------ TEXT SECTION

Good w/o tonight. Went in feeling tired and drained from dieting and life. Went WAY over my previous GM PR from a few months ago. I won't say the 285 was easy but I was surprised how little effort it took.


----------



## King Silverback (Jan 20, 2006)

Awesome w/o, Great PR's my Friend!!!


----------



## Triple Threat (Jan 20, 2006)

Have you switched to sumo's full-time now?


----------



## Rocco32 (Jan 20, 2006)

Archangel said:
			
		

> Awesome w/o, Great PR's my Friend!!!


Thanks Angel!


----------



## Rocco32 (Jan 20, 2006)

Triple Threat said:
			
		

> Have you switched to sumo's full-time now?


Not completely. I think I'll still compete conventional, but sumo's are definately my weak point so I want to really work that. Also, that's close to the stance I take for my squats so I'm hoping my working the sumo will transfer.


----------



## CowPimp (Jan 20, 2006)

Nice workout.  Good mornings are a crucial ME lift, and you seem to be doing quite well with them.  Nice leg pressing too.  I have always sucked at leg pressing for some reason.


----------



## Rocco32 (Jan 21, 2006)

CowPimp said:
			
		

> Nice workout.  Good mornings are a crucial ME lift, and you seem to be doing quite well with them.  Nice leg pressing too.  I have always sucked at leg pressing for some reason.

------------
------ RECORDED INFORMATION

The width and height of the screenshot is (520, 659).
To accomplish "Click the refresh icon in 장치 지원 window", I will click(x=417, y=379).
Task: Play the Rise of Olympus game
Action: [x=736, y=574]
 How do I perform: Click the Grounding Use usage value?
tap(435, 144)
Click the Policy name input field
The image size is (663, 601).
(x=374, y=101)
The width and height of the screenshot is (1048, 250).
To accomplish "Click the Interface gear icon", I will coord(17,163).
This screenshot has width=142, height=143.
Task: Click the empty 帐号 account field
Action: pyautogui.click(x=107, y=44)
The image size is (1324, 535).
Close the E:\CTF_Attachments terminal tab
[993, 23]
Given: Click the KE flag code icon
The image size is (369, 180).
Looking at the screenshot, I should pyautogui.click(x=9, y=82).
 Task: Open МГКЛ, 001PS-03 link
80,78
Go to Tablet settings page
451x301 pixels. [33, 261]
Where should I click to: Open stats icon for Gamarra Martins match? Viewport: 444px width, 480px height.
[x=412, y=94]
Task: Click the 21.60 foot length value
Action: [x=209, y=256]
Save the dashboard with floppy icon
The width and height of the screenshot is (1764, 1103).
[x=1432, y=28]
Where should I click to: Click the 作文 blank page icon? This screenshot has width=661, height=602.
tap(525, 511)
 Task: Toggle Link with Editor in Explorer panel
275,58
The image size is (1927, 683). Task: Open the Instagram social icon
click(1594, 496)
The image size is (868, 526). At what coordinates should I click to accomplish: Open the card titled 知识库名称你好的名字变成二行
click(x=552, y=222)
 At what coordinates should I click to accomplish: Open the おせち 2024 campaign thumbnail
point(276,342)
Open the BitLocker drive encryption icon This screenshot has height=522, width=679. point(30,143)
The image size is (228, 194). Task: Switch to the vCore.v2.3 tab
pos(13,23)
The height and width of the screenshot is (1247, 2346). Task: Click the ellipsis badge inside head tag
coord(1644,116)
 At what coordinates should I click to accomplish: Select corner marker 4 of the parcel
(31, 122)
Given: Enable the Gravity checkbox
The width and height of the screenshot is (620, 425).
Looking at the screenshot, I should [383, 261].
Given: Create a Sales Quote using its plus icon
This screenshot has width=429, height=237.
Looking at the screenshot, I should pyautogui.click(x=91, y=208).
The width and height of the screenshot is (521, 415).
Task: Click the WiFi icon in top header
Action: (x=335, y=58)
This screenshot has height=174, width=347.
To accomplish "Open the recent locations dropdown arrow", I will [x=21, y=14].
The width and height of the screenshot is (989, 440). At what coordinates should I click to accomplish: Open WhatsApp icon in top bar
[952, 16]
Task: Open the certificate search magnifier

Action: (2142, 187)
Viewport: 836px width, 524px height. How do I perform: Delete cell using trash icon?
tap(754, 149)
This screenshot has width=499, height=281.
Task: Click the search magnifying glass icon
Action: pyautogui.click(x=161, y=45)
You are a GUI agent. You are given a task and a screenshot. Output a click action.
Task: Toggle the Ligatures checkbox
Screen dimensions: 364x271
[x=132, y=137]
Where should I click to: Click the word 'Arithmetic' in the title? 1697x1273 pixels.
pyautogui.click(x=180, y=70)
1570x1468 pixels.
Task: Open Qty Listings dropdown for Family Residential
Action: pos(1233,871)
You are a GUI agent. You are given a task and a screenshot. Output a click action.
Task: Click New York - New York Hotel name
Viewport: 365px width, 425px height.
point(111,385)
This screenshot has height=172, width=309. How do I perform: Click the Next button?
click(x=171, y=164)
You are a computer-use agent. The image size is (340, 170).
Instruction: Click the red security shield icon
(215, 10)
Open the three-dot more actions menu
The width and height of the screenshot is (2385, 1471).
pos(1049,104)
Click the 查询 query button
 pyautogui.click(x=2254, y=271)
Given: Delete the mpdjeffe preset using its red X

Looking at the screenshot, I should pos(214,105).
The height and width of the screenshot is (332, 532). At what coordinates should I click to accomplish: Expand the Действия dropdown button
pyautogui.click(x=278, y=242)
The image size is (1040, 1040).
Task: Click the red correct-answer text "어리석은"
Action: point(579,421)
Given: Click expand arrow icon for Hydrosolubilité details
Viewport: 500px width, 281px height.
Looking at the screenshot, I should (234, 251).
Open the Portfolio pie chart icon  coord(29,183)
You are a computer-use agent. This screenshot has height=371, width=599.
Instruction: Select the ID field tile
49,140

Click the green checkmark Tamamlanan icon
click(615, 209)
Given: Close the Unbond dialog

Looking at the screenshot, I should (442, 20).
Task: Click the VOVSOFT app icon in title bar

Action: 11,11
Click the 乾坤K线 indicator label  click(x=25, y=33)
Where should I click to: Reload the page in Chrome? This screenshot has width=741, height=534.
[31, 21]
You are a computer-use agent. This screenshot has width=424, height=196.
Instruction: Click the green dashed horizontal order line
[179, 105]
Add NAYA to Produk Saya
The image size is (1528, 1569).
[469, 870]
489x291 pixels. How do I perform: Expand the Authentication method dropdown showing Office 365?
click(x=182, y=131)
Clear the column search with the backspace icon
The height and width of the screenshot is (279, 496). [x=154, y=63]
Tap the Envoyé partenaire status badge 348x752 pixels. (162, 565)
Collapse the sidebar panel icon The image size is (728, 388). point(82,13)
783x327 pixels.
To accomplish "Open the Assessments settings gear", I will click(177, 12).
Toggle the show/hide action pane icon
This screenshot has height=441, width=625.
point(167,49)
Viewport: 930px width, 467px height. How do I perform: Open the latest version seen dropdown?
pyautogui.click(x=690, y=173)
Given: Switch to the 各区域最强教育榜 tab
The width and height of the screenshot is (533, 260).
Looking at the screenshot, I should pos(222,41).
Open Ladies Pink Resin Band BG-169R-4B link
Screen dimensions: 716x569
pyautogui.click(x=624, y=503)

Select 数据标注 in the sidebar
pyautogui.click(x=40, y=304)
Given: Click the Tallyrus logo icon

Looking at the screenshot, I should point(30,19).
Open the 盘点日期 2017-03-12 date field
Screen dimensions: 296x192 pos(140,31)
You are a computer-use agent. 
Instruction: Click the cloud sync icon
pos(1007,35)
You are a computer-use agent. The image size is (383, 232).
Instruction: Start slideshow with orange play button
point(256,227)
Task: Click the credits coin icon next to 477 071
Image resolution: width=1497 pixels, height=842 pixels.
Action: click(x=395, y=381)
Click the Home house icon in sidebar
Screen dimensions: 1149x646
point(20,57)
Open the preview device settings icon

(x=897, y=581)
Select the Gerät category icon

------------

## DIRECTIVE A:
In the forum thread, Rocco32 says he will still compete conventional. Explain why he is working on sumos anyway.
## DIRECTIVE B:
Answer these questions from the forum thread.
(i) What weight did Rocco32 say he wouldn't call easy?
(ii) Which lift does CowPimp call a crucial ME lift?
(iii) What exercise does CowPimp say he has always been bad at?

## COMPLETE ANSWER A:
He considers sumos his weak point, so he wants to really work on them. The sumo stance is also close to the stance he uses for squats, and he hopes that working the sumo will transfer to his squats.

## COMPLETE ANSWER B:
(i) 285
(ii) Good mornings
(iii) Leg pressing